» Problem details: All entries must be given again exactly as written.

» Data for analysis:

============

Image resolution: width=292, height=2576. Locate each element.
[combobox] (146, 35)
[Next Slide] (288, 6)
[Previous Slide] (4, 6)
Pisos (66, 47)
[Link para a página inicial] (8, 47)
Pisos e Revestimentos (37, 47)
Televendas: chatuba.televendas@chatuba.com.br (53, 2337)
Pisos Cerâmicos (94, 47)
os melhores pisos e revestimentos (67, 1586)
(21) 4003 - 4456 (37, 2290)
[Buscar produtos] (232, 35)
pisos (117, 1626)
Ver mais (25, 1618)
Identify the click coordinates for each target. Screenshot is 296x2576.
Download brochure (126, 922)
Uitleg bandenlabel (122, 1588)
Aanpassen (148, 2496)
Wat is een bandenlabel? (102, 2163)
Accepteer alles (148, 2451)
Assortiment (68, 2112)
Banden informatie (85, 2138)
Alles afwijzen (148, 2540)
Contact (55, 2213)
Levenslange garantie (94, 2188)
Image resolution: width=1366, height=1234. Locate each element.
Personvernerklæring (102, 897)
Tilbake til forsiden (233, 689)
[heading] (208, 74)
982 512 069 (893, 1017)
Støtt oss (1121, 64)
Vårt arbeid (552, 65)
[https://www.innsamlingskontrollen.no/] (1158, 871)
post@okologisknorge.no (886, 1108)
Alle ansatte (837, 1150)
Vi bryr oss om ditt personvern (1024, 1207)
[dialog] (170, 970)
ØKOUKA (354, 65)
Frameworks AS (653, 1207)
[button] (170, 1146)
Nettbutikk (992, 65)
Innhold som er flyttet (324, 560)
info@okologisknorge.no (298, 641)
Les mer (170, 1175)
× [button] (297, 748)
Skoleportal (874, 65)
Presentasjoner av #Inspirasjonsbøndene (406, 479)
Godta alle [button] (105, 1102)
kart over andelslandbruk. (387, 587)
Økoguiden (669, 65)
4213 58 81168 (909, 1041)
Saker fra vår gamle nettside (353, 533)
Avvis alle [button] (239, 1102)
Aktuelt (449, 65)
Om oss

============

» Exercise result:
Image resolution: width=292, height=2576. Locate each element.
[combobox] (146, 35)
[Next Slide] (288, 6)
[Previous Slide] (4, 6)
Pisos (66, 47)
[Link para a página inicial] (8, 47)
Pisos e Revestimentos (37, 47)
Televendas: chatuba.televendas@chatuba.com.br (53, 2337)
Pisos Cerâmicos (94, 47)
os melhores pisos e revestimentos (67, 1586)
(21) 4003 - 4456 (37, 2290)
[Buscar produtos] (232, 35)
pisos (117, 1626)
Ver mais (25, 1618)
Identify the click coordinates for each target. Screenshot is 296x2576.
Download brochure (126, 922)
Uitleg bandenlabel (122, 1588)
Aanpassen (148, 2496)
Wat is een bandenlabel? (102, 2163)
Accepteer alles (148, 2451)
Assortiment (68, 2112)
Banden informatie (85, 2138)
Alles afwijzen (148, 2540)
Contact (55, 2213)
Levenslange garantie (94, 2188)
Image resolution: width=1366, height=1234. Locate each element.
Personvernerklæring (102, 897)
Tilbake til forsiden (233, 689)
[heading] (208, 74)
982 512 069 (893, 1017)
Støtt oss (1121, 64)
Vårt arbeid (552, 65)
[https://www.innsamlingskontrollen.no/] (1158, 871)
post@okologisknorge.no (886, 1108)
Alle ansatte (837, 1150)
Vi bryr oss om ditt personvern (1024, 1207)
[dialog] (170, 970)
ØKOUKA (354, 65)
Frameworks AS (653, 1207)
[button] (170, 1146)
Nettbutikk (992, 65)
Innhold som er flyttet (324, 560)
info@okologisknorge.no (298, 641)
Les mer (170, 1175)
× [button] (297, 748)
Skoleportal (874, 65)
Presentasjoner av #Inspirasjonsbøndene (406, 479)
Godta alle [button] (105, 1102)
kart over andelslandbruk. (387, 587)
Økoguiden (669, 65)
4213 58 81168 (909, 1041)
Saker fra vår gamle nettside (353, 533)
Avvis alle [button] (239, 1102)
Aktuelt (449, 65)
Om oss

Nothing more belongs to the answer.